**DOCUMENT SECTION**

□ □ □

Monday, November 21, 2011

"From Her Ashes Risen"

While she's been part of the X-Men books from the beginning, she rarely gets stories or treatment in general to match her teammates. She doesn't make an easy metaphor for male adolescent aggression, or struggles with relinquishing a sense of control. In fact, for most of her history she's been relegated to facilitating those metaphors. There's really only one big story she's known for, granted it's one of the two or three most important storylines in the history of the series. Still, Jean Grey, or Marvel Girl, or Phoenix is mostly known for being the rope in a romantic tug of war. Like most Marvel heroines of the Silver Age she was subjected to unfortunate moments like this:

Note that Professor X has his hands in the pimpin' formation. 

I think it's fair to say that Jean probably get's it the worst in terms of Silver Age sexual harassment.  Professor X's tacit approval of the boys behavior is the icing on the fucked up cake. Of course, we all know what he thought of Jean at the time, at least we do if we read my essay on the Prof.

□ □ □

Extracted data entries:
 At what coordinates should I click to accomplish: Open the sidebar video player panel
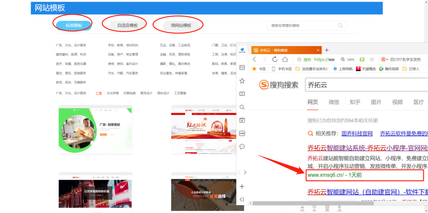pos(242,120)
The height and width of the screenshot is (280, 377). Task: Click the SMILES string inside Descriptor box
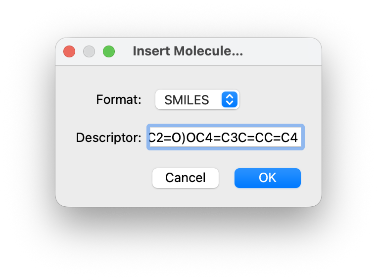point(224,138)
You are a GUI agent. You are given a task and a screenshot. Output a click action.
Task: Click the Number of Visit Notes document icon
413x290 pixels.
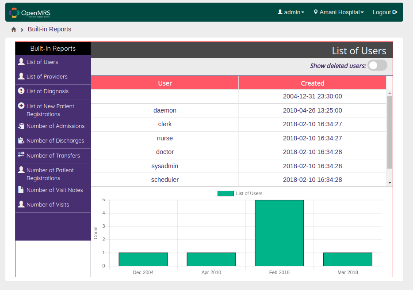click(21, 189)
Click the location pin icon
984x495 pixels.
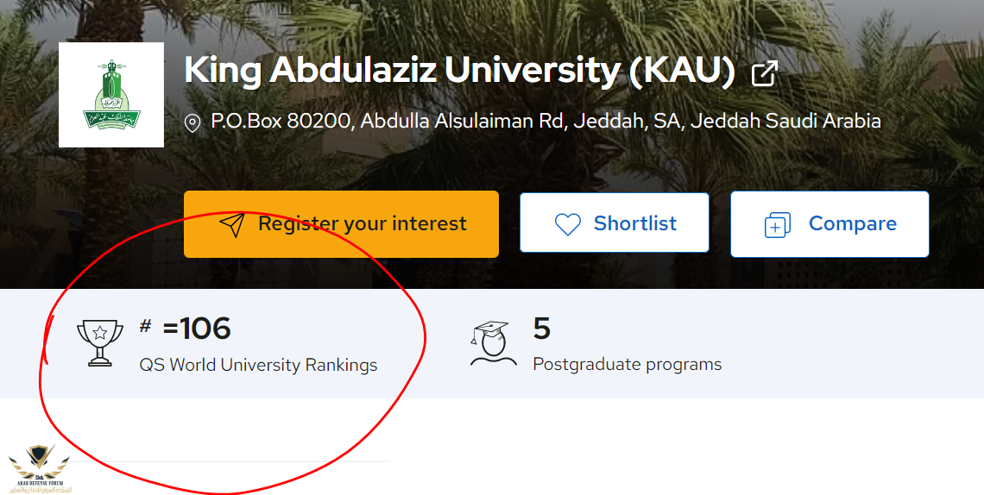tap(192, 123)
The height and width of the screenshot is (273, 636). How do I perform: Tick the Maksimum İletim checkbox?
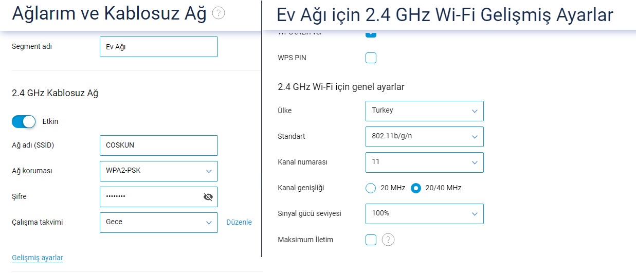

□ □ □

**PROBLEM SET**
a – Answer these three questions about the blog post on Jean Grey, marking your answers (i), (ii) and (iii):
(i) What is the title of the post?
(ii) Besides Jean Grey, what two names does the post use for the character?
(iii) According to the note, what formation are Professor X's hands in?
b – Carry the blog post on Jean Grey forward from its last sentence.

**TASK RESULTS**
a –
(i) "From Her Ashes Risen"
(ii) Marvel Girl and Phoenix
(iii) The pimpin' formation

b –
So, if you wanted to read the X-males behavior as the manifestation of Professor X's own repressed desires, well you'd have grounds for it. Luckily Jean's a bit more assertive than the Invisible Girl or the Wasp, so she does get the occasional scene like this.


The rest of the team's behavior improves as the sixties wear on, though Cyclops's wasn't as bad to begin with. The point is that before she was linked to primordial cosmic power, Jean was mostly defined by the men whose attraction to her generated conflict. She's still pretty ill defined, if you ask me. The fact that they can never settle on a good superhero name for her is evidence of that, from Marvel Girl to Phoenix to just her civilian name. However, I think there is another way to look at her, and the nature of her changing names and costumes. Mutatis mutandis is often given as the school motto of the Xavier Institute, and with her ever changing nature Jean Grey is best positioned to personify that motto. She died as part of Marvel's red head purge of the aughts, but given she's been the Phoenix (And that this is a superhero comic.) her return is all, but inevitable.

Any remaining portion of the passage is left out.